Laboratory background and technical information:
Zymenex A/S is a Scandinavian biopharmaceutical company with headquarters in Hillerød north of Copenhagen, Denmark and research laboratories in Stockholm, Sweden. The company is focused on research and development of pharmaceutical products for the treatment of rare, genetic diseases, for which there is no treatment today. The Zymenex pipeline includes the recombinant enzyme, Lamazym, for the treatment of the lysosomal disease alpha-Mannosidosis as well as Galaczym for Globoid Cell Leukodystrophy (Krabbe Disease). Lamazym has received Orphan Drug Designation in both Europe and the US. All project contract collaborations are strictly managed and controlled by Zymenex using in-house know-how in project management and pharmaceutical development. In order to conduct the clinical trials for the company’s enzyme products, Zymenex has established a clinical trials unit within the company. Close contact has been established with international regulatory bodies to expedite the development of projects to the market. The company has consolidated in-house expertise within Operations and Quality to efficiently manage the continued pharmaceutical production for clinical trials and launch.
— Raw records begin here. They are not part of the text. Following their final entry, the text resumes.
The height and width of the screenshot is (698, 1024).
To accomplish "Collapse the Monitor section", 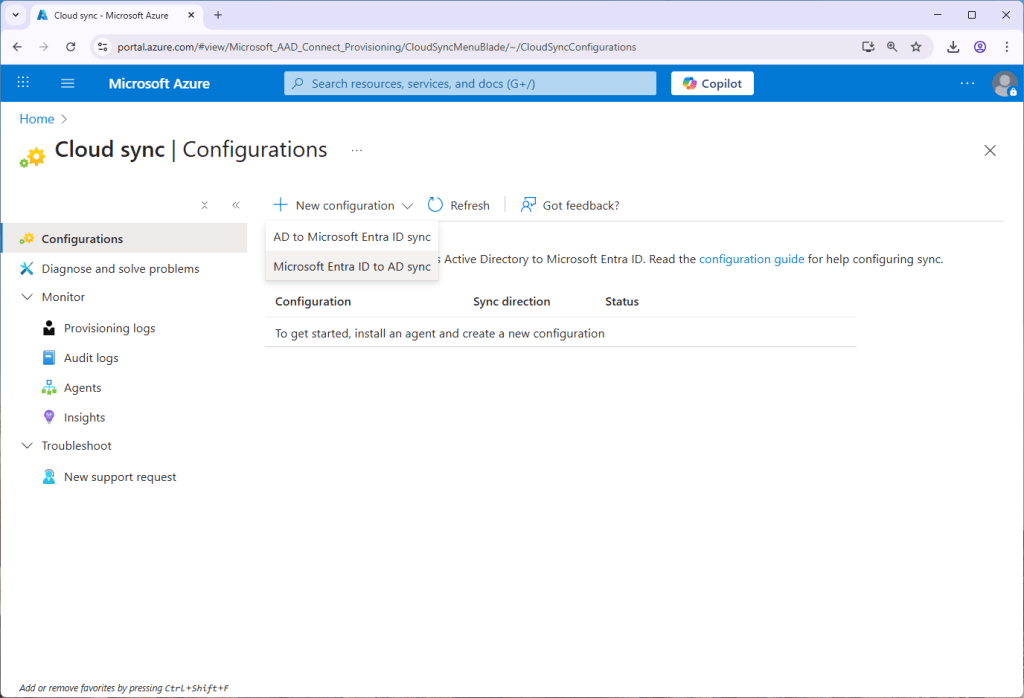I will [27, 297].
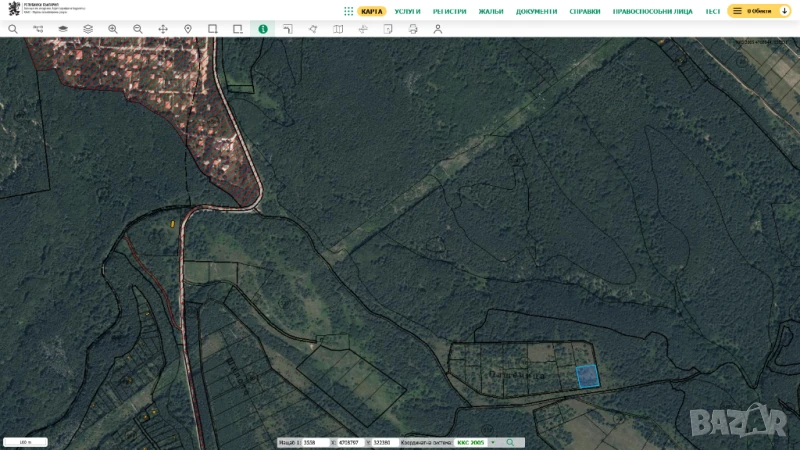Select the blue highlighted parcel on map
The height and width of the screenshot is (450, 800).
pyautogui.click(x=588, y=376)
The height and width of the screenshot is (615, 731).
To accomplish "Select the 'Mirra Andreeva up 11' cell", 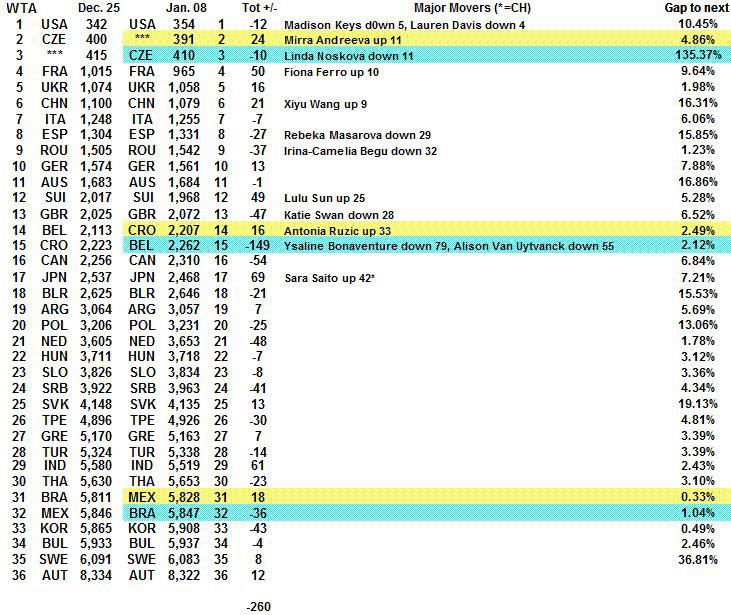I will pos(341,39).
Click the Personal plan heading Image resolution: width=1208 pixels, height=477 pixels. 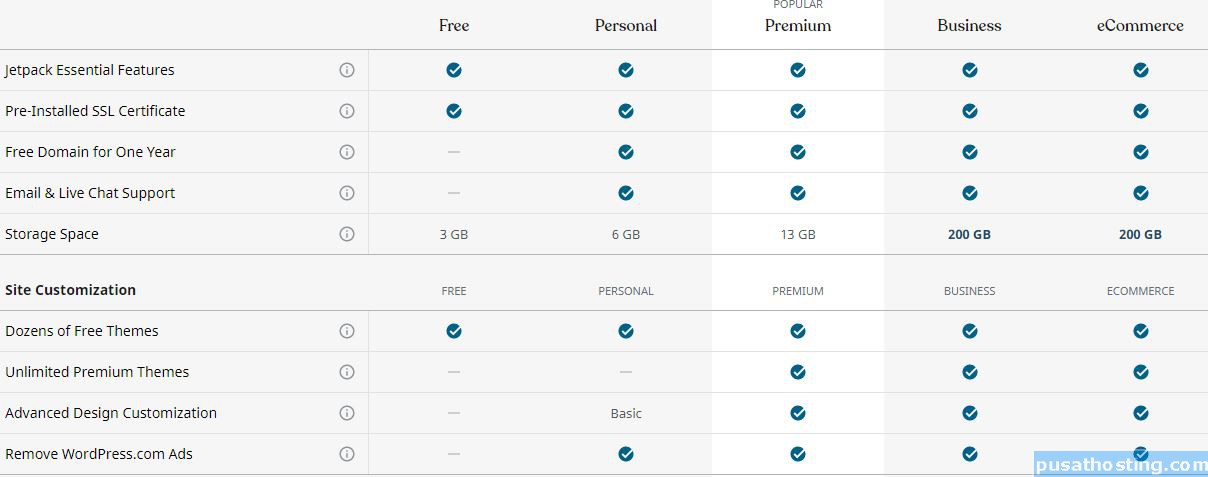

Capacity to contribute to the project:
Partner 2 has a longstanding expertise in clinical development and has been involved in several clinical trials on rare diseases using ERT. Duties in the ALPHA-MAN project will be participation in WP1 (project management/coordination and in WP3 (preparation of protocols with interaction from clinicians) and interaction with participants in WP 4, 5, 6, 8, 9 and 10 as well as interaction with relevant Authorities.

Personnel involved:

Jens Fogh (DVM, M): Company President: Jens Fogh, CEO of the company, is experienced in Clinical Development with focus on rare diseases, Protein Production, International Marketing and Contract Negotiations as well as International Regulatory Affairs. He will be involved in coordination and management of industrial and clinical actvities and will be part of the PMT and CTB.
Pia Ringholm (MSc Pharm, F): Qualtiy Director and is experienced in Protein Production, Contract Negotiations as well as Quality Assurance and International Regulatory Affairs and will be involved in industrial management and will be part of the PMT.
Susanne Rodholm (RN, F): Both a Registered Nurse and a Clinical Research Associate. She will be involved in monitoring clinical trials according to ICH-GCP.

Key Publications:

Matzner, U., Lüllmann-Rauch, R., Stroobants, S., Andersson, C., Weigelt, C., Eistrup, C., Fogh, J., D’Hooge, R. and Gieselmann, V. Enzyme replacement improves ataxic gait and central nervous system histopathology in a mouse model of metachromatic leukodystrophy. Molecular Therapy, April 2009, vol. 17, no. 4, 600-606.
Blanz, J., Stroobants, S., Lüllmann-Rauch, R., Morelle, W., Lüdemann, M., D’Hooge, R., Reuterwall, H., Michalski, J.C.., Fogh, J., Andersson, C. and Saftig, P. : Reversal of Peripheral and Cenral Neural Storage and Ataxia after Recombinant Enzyme Replacement Therapy in Mannosidosis Mice; Human Molecular Genetics, 2008, Vol. 17, No. 22: 3437–3445
Matzner, U., Matthes, F., Weigelt, C., Andersson, C., Eistrup, C., Fogh, J. and Gieselmann, V.
Non-inhibitory antibodies impede lysosomal storage reduction during enzyme replacement therapy of a lyssosomal storage disease. Journal of Molecular Medicine, March 2008, 86:433-442.
Matzner, U., Matthes, F., Herbst, E., Lüllmann-Rauch, R.,Callaerts-Vegh, Z.,D’Hooge, R., Weigelt, C., Eistrup, C., Fogh, J. and Gieselmann, V. Induction of tolerance to human arylsulfatase A in a mouse model of metachromatic leukodystrophy, Molecular Medicine, September-October 2007, 13 (9-10); 1-9.